Et les dirigeants européens visent déjà certaines exportations énergétiques russes. Le chancelier Olaf Scholz a déclaré mardi que l’Allemagne suspendrait la certification du gazoduc Nord Stream 2, censé livrer du gaz russe. La décision n’aura pas d’impact immédiat sur l’approvisionnement énergétique européen car le gazoduc n’est pas encore opérationnel. Mais les expéditions de gaz russe via l’Ukraine pourraient être interrompues. Surtout si les troupes de Poutine poussent plus loin en Ukraine.

Il faut dire que la Russie fournit un baril de pétrole sur 10 dans le monde. Et depuis le début de la crise, les prix du pétrole ont rapidement bondi, à près de 100 dollars le baril. Le plus haut niveau depuis plus de sept ans.

 

Dans cet environnement, le risque juridique auquel seront confrontées les sociétés énergétiques occidentales opérant en Russie augmentera fortement,

a déclaré Robert McNally, conseiller en énergie sous le président George W. Bush et président de Rapidan Energy Group. « Pour les marchés pétroliers, cela signifie une croissance plus lente de l’offre. Et des équilibres mondiaux encore plus serrés et des prix plus élevés dans les années à venir. »

TotalEnergies, basée près de Paris, détient près de 20 % de Novatek, la plus grande société russe de gaz naturel liquéfié. Tandis que Shell a conclu une alliance stratégique avec Gazprom, le monopole russe du gaz naturel.

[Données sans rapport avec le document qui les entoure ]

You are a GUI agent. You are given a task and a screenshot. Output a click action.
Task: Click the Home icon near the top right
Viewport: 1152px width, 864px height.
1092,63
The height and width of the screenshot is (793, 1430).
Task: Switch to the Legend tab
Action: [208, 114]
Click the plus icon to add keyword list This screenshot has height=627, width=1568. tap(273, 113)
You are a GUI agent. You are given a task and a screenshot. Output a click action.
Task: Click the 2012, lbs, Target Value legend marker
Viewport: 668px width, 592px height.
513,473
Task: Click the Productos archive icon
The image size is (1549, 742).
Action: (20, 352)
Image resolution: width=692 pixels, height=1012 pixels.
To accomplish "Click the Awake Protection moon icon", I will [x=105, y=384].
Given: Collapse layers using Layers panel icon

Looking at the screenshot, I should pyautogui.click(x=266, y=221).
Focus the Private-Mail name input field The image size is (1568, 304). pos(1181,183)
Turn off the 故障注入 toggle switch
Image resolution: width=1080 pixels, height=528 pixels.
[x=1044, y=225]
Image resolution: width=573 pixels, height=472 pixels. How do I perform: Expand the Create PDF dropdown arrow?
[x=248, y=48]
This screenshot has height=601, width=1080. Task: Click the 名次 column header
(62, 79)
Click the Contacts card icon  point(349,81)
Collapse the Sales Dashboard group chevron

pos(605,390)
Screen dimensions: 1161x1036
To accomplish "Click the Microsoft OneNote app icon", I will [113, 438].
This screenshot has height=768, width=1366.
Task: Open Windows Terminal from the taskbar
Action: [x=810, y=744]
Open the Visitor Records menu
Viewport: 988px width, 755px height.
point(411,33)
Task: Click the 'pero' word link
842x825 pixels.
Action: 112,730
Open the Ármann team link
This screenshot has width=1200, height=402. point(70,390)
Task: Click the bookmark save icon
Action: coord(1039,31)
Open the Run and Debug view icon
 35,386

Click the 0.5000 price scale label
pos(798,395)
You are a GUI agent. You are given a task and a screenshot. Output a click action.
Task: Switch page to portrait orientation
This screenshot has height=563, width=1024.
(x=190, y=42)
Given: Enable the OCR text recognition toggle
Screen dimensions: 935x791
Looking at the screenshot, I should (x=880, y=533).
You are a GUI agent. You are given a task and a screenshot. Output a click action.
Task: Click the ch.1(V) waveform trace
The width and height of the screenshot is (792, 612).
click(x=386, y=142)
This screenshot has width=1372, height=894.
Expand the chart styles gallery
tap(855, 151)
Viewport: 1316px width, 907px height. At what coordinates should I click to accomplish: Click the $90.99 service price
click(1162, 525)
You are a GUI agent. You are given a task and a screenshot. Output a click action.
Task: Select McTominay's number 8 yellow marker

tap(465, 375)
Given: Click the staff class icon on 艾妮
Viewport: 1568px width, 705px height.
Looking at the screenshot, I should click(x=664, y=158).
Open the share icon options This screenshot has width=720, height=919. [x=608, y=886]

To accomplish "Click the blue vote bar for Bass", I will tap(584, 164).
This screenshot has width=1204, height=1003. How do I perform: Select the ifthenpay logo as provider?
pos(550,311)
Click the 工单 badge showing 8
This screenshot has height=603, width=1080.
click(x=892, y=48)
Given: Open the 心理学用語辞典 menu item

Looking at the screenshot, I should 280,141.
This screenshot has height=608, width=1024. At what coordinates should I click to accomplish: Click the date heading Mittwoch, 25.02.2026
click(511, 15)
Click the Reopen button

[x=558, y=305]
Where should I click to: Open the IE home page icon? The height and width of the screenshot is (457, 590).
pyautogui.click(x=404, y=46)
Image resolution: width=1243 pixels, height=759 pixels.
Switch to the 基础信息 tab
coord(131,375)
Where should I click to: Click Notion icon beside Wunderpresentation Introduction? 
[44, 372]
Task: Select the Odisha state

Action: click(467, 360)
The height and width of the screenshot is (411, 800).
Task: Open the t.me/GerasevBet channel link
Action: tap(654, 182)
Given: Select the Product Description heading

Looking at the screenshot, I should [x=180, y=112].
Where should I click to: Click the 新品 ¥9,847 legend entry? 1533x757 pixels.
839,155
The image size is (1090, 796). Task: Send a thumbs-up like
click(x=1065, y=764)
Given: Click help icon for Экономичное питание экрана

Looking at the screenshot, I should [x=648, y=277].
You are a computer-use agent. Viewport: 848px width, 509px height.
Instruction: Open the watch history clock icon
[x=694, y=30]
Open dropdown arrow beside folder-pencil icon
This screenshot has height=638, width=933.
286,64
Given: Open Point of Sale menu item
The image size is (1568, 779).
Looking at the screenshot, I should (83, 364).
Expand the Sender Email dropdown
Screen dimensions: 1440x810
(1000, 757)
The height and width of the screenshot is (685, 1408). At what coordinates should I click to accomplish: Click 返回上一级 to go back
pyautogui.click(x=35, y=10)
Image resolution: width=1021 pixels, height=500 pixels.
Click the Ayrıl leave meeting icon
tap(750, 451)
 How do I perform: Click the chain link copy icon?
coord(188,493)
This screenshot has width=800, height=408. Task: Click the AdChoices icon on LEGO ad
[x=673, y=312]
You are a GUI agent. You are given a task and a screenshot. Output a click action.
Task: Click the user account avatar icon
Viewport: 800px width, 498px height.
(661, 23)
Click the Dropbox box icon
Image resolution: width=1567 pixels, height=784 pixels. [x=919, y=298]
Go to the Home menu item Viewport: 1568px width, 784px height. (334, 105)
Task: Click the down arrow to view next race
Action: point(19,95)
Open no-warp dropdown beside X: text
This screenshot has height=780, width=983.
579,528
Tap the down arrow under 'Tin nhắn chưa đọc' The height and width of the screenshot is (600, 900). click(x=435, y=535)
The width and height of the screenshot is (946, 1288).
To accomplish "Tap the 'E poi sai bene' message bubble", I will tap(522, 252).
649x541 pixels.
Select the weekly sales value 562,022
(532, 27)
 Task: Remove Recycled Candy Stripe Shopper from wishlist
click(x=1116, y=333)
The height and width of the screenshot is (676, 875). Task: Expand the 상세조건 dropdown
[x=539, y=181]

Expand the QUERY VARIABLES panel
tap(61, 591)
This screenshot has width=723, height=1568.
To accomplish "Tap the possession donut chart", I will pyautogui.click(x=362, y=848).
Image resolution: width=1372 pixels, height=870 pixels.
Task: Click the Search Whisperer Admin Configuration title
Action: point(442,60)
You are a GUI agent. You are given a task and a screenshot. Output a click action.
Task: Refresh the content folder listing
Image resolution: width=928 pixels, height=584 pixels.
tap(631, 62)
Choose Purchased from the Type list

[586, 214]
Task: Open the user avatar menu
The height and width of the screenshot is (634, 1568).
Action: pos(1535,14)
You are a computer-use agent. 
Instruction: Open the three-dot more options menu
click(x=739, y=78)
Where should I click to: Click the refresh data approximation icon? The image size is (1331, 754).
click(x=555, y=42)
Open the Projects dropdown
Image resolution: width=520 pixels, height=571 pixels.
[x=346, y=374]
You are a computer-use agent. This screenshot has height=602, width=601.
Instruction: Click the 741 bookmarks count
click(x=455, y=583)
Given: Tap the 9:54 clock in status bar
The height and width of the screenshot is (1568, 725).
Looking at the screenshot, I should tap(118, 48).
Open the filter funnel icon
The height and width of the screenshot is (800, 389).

Quant à BP, compagnie pétrolière la plus impliquée en Russie, les dirigeants ont jusqu’à présent exprimé leur calme.

Nous sommes là depuis plus de 30 ans. Notre travail consiste à nous concentrer sur notre entreprise, et c’est ce que nous faisons.

La plupart des compagnies pétrolières ont déclaré des bénéfices exceptionnels en raison de la hausse des prix du pétrole et du gaz. Les entreprises européennes utilisent une partie de leurs bénéfices pour investir davantage dans l’éolien, le solaire, l’hydrogène. Et d’autres formes d’énergie plus propres. Mais la crise actuelle pourrait être une distraction majeure, sinon pire.

Shell a déjà été forcé de céder le contrôle de son premier projet russe de gaz naturel liquéfié à Gazprom en 2006. L’entreprise conserve une participation modeste dans l’installation et semble vouloir garder la porte ouverte à davantage de projets en Russie. Avec quatre autres sociétés européennes, elle a aidé à financer le pipeline Nord Stream 2, estimé à 11 milliards de dollars.

Les perspectives des compagnies pétrolières occidentales cherchant à faire des affaires en Russie étaient toutefois beaucoup plus prometteuses par le passé. Le cours des actions de BP et de Total a d’ores et déjà clôturé mardi en baisse de plus de 2%. Et Shell d’environ 1%.

 

Selon Ben Cahill, analyste énergétique au Center for Strategic and International Studies, des sanctions plus sévères pourraient être à venir.

Il est possible que de nouvelles sanctions tentent d’empêcher la Russie de se lancer dans des domaines comme l’hydrogène qui font partie de sa diversification à long terme. Les sanctions pourraient rendre la vie difficile à des entreprises étrangères comme BP et Shell si elles ciblent le secteur des services pétroliers. Et bloquent les équipements dont elles ont besoin pour leurs opérations en Russie.

La Russie est le troisième producteur mondial de pétrole et le deuxième producteur de gaz naturel. Ainsi, toute crise l’impliquant est vouée à bouleverser les marchés de l’énergie et de l’économie mondiale.

En effet, près de 30 % des approvisionnements européens en gaz proviennent de Russie. La moitié des cinq millions de barils d’exportations quotidiennes de pétrole de la Russie sont destinés à l’Europe. Environ 700 000 barils par jour, bien plus modestes, vont aux États-Unis.

Les mesures agressives de Poutine en Ukraine pourraient toutefois se retourner contre lui… En érodant l’importance de la Russie en tant que fournisseur d’énergie pour l’Europe.

Nous allons voir davantage de mesures et politiques, et une augmentation des énergies renouvelables.

Pourtant, les prix du gaz en Europe sont environ quatre fois plus élevés qu’il y a un an. Obligeant les consommateurs et les entreprises à payer plus pour l’électricité et le chauffage. Et la possibilité de puiser dans les vastes ressources énergétiques de la Russie devient moins probable à chaque escalade.